_Requirement:_
Below are lines of data; restate word for word those running from the line containing "Image resolution: width=1848" to the line containing "This screenshot has height=1832, width=1280.", inclusive, and no others.

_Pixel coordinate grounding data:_
==================================================
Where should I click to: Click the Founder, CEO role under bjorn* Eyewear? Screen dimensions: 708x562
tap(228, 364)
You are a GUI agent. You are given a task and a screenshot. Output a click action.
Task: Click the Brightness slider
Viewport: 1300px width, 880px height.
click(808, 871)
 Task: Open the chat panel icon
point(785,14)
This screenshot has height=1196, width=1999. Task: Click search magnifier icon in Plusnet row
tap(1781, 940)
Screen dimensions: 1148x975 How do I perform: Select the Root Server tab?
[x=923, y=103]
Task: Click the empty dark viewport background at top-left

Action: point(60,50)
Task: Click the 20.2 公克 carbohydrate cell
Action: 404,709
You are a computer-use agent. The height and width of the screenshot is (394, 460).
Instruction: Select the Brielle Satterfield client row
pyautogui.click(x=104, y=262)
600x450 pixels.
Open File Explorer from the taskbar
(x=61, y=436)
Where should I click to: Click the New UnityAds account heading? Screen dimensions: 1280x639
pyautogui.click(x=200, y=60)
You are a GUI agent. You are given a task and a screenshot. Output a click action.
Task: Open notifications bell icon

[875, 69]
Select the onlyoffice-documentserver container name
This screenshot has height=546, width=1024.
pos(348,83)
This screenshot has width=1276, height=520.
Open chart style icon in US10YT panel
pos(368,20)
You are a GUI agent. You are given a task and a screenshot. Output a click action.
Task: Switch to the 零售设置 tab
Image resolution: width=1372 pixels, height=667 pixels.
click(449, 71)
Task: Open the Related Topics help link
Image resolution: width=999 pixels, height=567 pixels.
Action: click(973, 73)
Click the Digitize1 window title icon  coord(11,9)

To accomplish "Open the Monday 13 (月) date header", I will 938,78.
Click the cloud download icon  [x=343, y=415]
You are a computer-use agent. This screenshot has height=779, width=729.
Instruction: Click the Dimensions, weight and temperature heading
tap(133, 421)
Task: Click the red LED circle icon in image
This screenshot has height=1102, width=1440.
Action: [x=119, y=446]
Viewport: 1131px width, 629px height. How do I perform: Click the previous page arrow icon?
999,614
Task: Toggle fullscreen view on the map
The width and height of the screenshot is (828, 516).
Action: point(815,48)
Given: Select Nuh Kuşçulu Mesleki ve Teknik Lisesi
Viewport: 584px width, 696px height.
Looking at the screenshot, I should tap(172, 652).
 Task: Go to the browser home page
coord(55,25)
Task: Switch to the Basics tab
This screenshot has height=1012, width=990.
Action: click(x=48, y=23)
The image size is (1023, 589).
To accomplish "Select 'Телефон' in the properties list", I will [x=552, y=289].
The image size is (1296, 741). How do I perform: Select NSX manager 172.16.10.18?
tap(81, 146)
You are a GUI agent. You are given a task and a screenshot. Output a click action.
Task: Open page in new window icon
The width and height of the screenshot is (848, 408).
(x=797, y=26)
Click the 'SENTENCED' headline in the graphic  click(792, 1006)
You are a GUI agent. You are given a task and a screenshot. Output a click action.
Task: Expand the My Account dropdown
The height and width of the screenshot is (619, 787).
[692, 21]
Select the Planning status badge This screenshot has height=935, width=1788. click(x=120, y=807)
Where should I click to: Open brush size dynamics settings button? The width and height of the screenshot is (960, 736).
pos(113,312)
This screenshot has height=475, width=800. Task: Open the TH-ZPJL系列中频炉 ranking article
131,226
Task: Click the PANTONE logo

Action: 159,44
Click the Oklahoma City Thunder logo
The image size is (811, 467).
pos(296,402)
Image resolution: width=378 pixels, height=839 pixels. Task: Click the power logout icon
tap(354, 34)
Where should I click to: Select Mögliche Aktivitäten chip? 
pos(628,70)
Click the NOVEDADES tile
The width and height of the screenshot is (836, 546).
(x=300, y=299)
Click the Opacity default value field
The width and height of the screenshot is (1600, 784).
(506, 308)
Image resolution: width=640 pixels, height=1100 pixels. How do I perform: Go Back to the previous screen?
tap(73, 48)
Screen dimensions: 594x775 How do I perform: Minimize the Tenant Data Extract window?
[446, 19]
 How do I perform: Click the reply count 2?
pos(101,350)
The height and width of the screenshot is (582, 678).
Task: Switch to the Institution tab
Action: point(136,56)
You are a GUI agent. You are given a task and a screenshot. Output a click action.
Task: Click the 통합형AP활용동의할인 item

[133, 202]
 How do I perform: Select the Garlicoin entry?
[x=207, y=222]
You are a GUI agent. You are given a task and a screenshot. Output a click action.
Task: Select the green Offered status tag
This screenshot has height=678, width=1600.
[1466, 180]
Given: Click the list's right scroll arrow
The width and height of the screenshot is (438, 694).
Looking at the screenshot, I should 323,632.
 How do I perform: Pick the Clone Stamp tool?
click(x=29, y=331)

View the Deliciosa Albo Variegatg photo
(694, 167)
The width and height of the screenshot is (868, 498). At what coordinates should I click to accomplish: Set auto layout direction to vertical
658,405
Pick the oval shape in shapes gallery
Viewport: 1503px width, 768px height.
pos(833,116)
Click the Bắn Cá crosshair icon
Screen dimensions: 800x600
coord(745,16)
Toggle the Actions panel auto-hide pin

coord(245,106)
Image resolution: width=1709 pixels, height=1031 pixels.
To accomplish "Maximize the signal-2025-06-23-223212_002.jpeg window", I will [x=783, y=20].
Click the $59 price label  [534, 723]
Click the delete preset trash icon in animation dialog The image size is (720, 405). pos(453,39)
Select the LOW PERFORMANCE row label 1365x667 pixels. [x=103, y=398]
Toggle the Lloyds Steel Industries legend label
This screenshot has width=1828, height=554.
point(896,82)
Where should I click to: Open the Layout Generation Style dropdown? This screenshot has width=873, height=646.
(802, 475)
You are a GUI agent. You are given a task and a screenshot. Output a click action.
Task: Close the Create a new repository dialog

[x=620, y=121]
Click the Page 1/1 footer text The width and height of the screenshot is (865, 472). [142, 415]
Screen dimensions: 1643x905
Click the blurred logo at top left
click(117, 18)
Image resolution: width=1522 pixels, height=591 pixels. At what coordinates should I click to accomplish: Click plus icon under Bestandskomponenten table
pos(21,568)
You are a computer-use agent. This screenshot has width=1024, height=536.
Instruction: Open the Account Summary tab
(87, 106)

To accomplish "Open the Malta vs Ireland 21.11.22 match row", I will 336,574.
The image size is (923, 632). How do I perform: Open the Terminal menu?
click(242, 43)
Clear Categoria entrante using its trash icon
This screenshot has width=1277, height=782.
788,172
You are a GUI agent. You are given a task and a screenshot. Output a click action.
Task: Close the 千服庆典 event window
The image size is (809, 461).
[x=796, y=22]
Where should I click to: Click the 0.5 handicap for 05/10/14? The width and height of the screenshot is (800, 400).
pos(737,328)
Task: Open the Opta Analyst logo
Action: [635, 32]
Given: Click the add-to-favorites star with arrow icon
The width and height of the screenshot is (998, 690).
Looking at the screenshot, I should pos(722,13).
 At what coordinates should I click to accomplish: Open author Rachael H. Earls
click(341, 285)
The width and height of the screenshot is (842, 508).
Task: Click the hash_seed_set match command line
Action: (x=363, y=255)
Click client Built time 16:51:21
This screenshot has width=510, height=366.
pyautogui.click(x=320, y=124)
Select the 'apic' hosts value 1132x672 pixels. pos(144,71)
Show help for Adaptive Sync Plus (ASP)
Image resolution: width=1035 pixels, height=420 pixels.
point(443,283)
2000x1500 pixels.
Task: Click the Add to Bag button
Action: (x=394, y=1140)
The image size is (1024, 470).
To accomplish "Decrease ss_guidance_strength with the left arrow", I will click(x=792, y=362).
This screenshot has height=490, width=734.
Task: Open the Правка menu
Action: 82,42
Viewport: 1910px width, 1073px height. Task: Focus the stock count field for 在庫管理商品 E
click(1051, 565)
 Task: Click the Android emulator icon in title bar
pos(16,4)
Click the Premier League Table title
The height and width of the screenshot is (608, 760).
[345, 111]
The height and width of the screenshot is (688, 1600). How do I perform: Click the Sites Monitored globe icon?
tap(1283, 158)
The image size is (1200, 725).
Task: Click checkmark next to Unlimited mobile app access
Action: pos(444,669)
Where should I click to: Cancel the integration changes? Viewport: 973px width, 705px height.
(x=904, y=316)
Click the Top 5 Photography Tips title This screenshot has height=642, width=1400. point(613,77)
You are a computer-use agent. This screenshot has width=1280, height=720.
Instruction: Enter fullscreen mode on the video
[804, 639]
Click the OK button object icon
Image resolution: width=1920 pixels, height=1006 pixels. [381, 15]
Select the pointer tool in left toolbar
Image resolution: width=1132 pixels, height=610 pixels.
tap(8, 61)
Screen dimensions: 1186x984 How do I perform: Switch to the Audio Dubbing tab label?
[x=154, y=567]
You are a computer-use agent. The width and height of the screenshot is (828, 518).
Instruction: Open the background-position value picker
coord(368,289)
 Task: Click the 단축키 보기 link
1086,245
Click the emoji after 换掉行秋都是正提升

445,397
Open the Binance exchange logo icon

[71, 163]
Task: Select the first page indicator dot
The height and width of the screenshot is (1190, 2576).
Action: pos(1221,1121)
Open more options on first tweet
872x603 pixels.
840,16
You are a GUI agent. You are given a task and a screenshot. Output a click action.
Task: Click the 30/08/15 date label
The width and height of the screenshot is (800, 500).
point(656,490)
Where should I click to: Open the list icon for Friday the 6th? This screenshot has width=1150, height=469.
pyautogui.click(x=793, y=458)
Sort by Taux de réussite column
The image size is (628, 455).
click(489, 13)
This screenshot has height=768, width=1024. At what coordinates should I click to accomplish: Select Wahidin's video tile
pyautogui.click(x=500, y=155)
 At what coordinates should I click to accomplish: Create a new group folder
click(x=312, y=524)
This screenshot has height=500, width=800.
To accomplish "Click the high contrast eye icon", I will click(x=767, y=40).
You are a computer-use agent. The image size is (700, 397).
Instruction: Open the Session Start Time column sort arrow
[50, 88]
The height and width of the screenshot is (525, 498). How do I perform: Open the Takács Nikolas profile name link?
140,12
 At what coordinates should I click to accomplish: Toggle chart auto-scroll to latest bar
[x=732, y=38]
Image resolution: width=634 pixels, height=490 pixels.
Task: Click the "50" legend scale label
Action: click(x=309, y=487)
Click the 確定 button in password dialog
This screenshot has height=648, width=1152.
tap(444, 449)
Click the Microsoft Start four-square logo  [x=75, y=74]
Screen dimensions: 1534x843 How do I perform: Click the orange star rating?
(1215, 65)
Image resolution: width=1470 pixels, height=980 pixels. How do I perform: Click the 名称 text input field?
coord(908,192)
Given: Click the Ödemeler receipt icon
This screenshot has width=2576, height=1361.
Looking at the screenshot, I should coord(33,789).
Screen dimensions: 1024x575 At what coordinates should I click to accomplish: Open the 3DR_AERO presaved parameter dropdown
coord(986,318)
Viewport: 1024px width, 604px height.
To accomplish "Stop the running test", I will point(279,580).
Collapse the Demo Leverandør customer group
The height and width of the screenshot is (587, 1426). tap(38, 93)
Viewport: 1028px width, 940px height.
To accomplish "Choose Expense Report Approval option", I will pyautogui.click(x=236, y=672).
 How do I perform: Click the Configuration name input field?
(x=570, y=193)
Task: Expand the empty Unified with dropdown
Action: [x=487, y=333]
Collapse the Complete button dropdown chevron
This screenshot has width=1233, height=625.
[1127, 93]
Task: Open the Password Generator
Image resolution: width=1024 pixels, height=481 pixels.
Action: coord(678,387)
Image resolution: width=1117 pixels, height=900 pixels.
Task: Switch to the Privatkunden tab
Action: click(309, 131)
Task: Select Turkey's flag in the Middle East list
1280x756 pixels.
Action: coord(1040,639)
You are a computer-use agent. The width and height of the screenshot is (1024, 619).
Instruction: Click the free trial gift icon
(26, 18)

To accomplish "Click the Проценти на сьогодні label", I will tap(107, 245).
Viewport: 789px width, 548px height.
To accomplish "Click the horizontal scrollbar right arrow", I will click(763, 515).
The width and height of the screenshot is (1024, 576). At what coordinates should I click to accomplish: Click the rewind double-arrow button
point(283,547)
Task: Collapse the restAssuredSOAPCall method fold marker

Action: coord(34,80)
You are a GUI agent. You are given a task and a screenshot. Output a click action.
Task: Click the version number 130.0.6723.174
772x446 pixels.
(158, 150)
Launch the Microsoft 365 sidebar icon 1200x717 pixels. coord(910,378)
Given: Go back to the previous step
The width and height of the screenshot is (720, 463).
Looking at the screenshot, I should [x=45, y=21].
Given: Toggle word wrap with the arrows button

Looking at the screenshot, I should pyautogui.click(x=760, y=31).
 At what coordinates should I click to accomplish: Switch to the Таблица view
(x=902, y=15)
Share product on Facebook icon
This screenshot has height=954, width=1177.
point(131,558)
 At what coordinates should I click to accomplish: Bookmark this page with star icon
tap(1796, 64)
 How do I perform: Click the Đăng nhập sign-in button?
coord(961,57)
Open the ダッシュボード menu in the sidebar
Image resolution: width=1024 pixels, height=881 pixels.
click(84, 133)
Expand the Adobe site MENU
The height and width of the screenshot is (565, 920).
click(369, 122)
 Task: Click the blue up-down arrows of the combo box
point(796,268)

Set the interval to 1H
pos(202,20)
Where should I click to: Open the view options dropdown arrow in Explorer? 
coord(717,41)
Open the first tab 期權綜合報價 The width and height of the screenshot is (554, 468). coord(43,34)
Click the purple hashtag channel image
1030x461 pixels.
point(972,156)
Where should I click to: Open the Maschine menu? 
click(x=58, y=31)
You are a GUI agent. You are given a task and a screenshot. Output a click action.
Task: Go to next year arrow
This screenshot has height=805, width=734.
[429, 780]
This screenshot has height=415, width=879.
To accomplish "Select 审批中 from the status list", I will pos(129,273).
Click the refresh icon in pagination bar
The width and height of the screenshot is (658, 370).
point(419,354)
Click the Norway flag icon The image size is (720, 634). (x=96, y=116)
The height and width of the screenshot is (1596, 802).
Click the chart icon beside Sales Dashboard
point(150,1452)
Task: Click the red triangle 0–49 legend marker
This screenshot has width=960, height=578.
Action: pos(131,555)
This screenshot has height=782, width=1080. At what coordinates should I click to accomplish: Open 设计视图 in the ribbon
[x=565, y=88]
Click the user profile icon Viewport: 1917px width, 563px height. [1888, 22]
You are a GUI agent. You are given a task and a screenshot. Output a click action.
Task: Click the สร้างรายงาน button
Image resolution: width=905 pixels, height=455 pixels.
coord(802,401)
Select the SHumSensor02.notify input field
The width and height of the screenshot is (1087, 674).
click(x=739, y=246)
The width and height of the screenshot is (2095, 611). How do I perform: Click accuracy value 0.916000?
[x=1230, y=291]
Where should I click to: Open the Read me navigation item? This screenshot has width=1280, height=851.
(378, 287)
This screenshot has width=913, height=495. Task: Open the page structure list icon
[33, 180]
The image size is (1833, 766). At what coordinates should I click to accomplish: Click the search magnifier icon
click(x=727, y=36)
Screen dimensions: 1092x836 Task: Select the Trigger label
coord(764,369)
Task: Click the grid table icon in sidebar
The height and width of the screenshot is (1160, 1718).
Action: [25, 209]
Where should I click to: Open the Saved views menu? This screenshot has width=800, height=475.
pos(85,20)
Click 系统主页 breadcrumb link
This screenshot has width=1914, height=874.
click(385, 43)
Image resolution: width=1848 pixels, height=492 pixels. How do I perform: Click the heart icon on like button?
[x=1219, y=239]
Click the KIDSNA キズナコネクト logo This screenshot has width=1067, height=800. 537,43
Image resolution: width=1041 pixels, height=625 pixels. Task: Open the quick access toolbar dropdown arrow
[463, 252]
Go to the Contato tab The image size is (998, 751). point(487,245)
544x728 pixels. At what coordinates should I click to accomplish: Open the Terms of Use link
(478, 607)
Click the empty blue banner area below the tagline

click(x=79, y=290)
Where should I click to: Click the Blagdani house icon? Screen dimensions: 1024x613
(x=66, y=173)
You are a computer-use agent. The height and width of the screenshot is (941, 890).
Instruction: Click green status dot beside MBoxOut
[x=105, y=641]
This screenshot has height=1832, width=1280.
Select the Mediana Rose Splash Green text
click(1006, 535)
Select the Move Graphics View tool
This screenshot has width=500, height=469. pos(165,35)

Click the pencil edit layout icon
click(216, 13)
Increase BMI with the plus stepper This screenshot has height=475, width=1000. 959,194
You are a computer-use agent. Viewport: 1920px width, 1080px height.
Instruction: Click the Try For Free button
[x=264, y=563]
==================================================
_Response to the task:_
Image resolution: width=1848 pixels, height=492 pixels. How do I perform: Click the heart icon on like button?
[x=1219, y=239]
Click the KIDSNA キズナコネクト logo This screenshot has width=1067, height=800. 537,43
Image resolution: width=1041 pixels, height=625 pixels. Task: Open the quick access toolbar dropdown arrow
[463, 252]
Go to the Contato tab The image size is (998, 751). point(487,245)
544x728 pixels. At what coordinates should I click to accomplish: Open the Terms of Use link
(478, 607)
Click the empty blue banner area below the tagline

click(x=79, y=290)
Where should I click to: Click the Blagdani house icon? Screen dimensions: 1024x613
(x=66, y=173)
You are a computer-use agent. The height and width of the screenshot is (941, 890).
Instruction: Click green status dot beside MBoxOut
[x=105, y=641]
This screenshot has height=1832, width=1280.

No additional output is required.